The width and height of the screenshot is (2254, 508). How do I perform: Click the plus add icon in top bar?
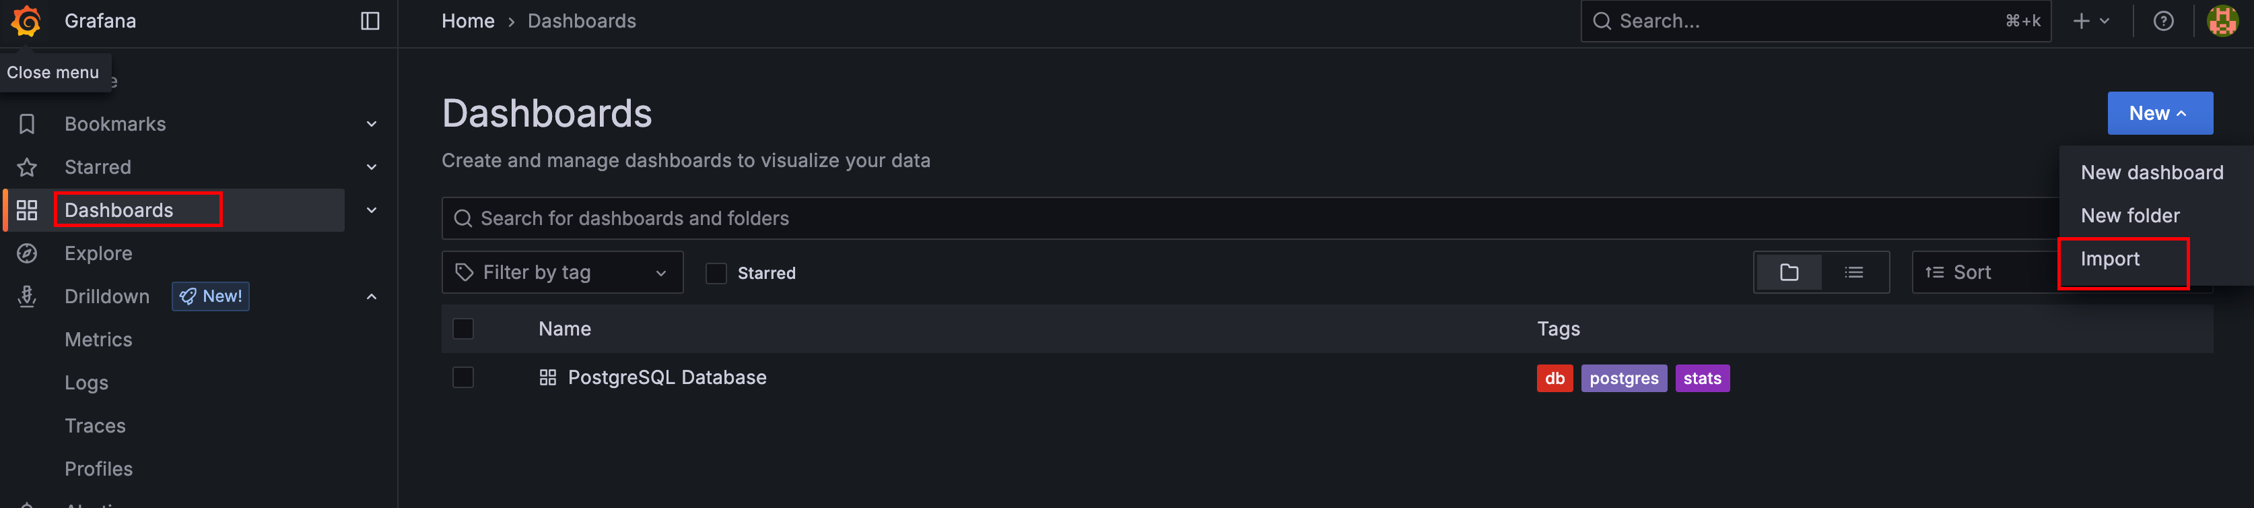pos(2082,21)

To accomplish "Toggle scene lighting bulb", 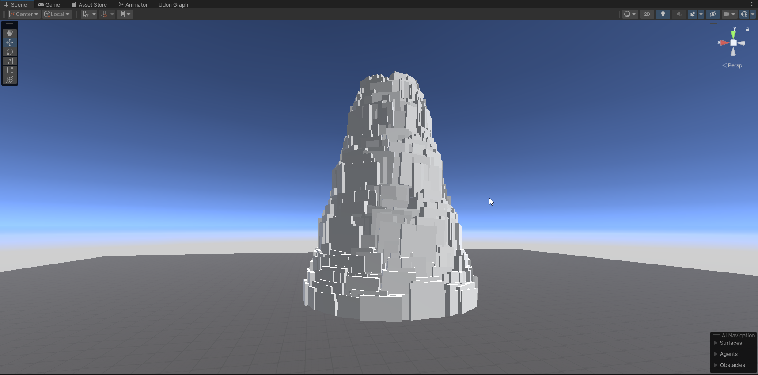I will pyautogui.click(x=663, y=14).
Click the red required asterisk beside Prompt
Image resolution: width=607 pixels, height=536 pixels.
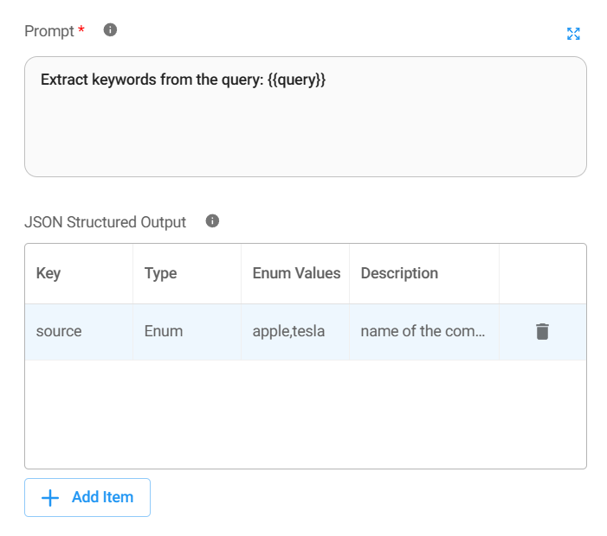[81, 31]
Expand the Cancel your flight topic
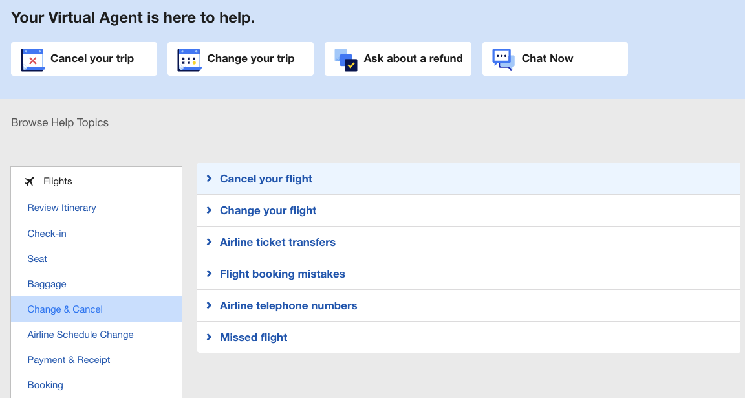This screenshot has height=398, width=745. point(266,179)
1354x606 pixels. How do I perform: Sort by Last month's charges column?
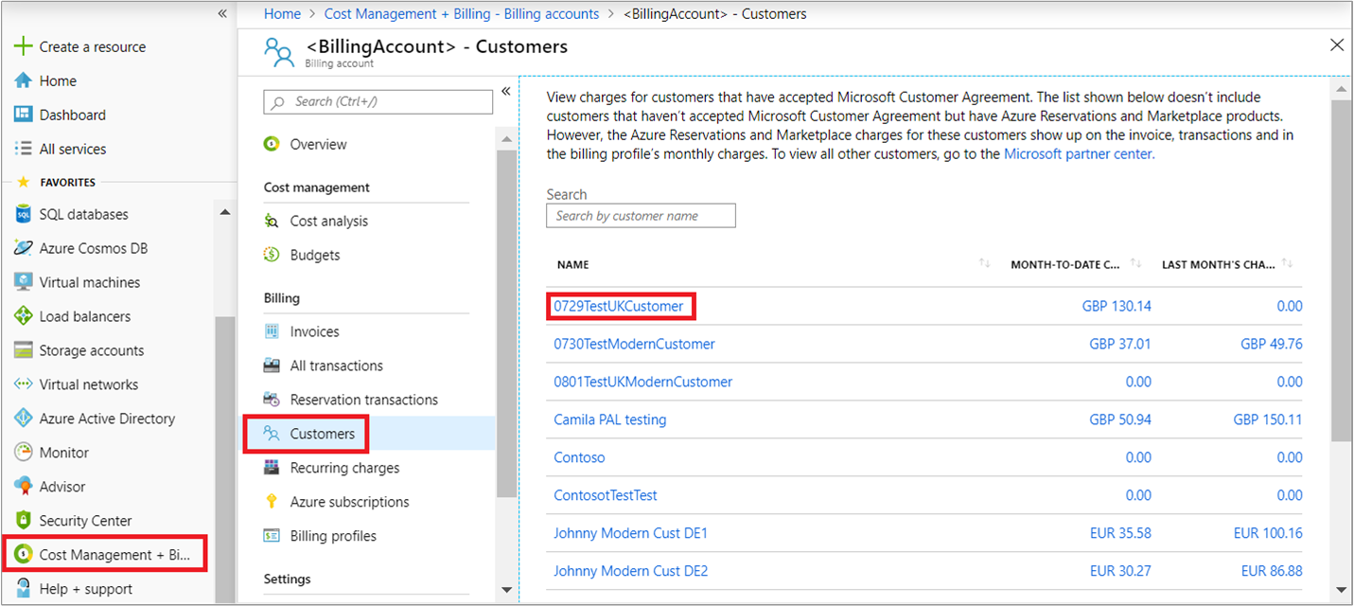click(1287, 264)
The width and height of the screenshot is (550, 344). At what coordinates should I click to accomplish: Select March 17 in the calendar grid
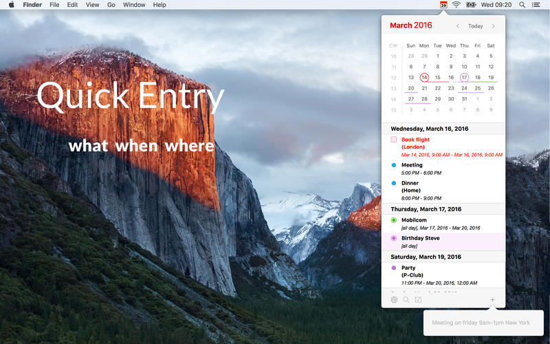pyautogui.click(x=464, y=78)
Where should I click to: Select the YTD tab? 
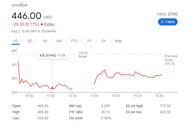click(x=74, y=41)
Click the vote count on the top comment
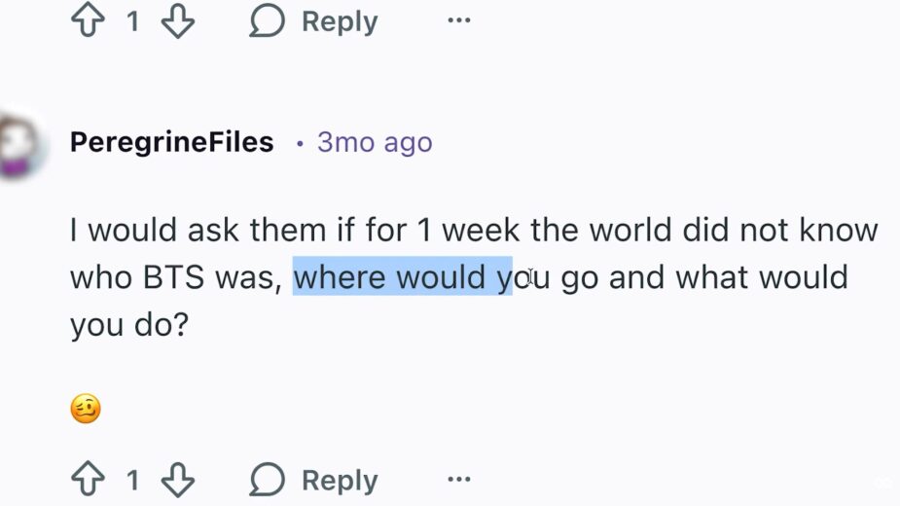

**Exercise goal:** Would you print, exactly as they appear, the lines from the line with "Click the red required asterisk beside Prompt" through the end of the entries above, leaving out the pictures?

**Written response:**
Click the red required asterisk beside Prompt
Image resolution: width=607 pixels, height=536 pixels.
[81, 31]
Expand the Cancel your flight topic
This screenshot has height=398, width=745. point(266,179)
1354x606 pixels. How do I perform: Sort by Last month's charges column?
click(1287, 264)
The width and height of the screenshot is (550, 344). At what coordinates should I click to accomplish: Select March 17 in the calendar grid
pyautogui.click(x=464, y=78)
Where should I click to: Select the YTD tab? 
click(x=74, y=41)
Click the vote count on the top comment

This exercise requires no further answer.